• **Work order**: Please give the count of lines in the listing underneath that hold "agent", leaving out everything else.

• **Supplied data**:
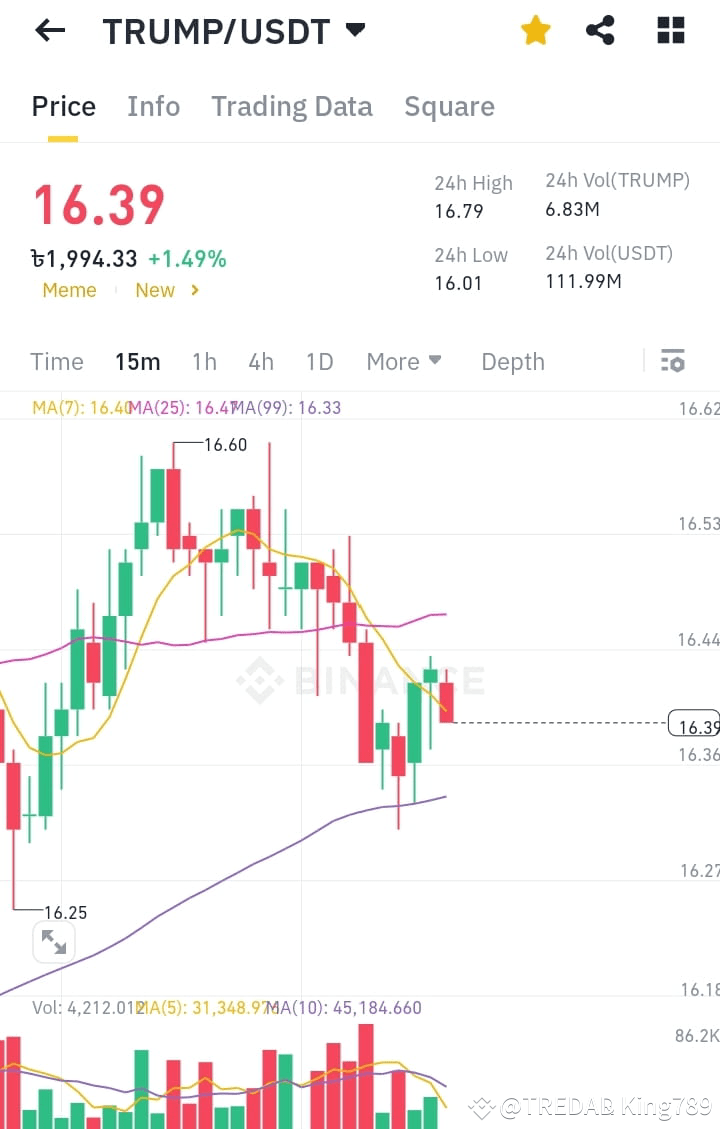Screen dimensions: 720x1129
Task: Switch chart interval to 1D
Action: (x=319, y=362)
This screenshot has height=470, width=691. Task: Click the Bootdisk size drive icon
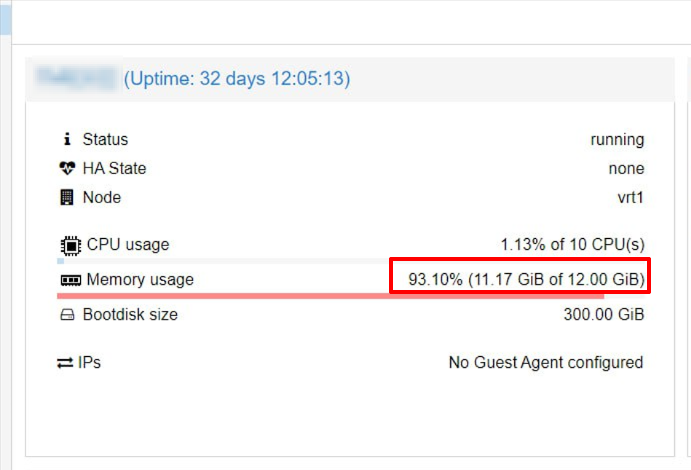(67, 315)
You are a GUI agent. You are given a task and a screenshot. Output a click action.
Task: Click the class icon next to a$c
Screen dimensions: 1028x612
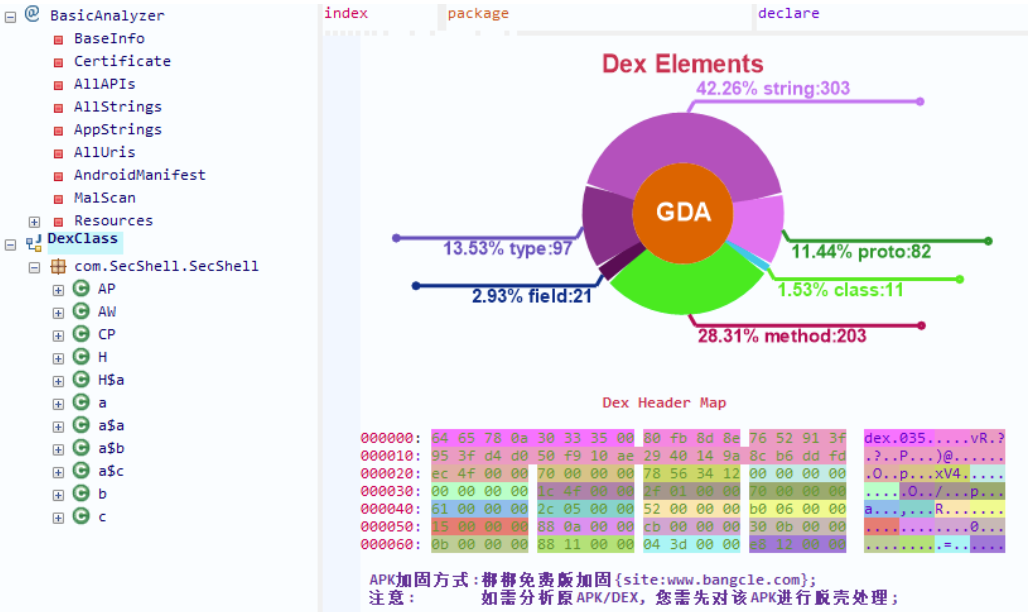(x=81, y=470)
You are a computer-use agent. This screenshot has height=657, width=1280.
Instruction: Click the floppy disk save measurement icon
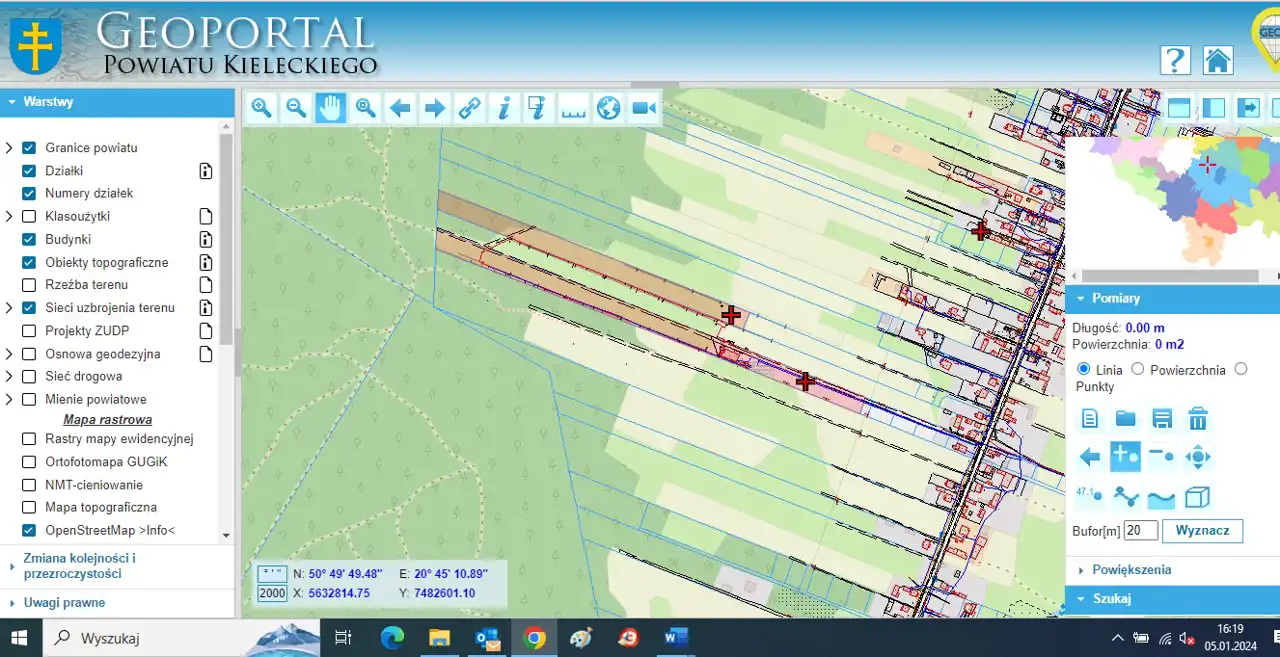(x=1161, y=418)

• **Solution for this exercise**: 2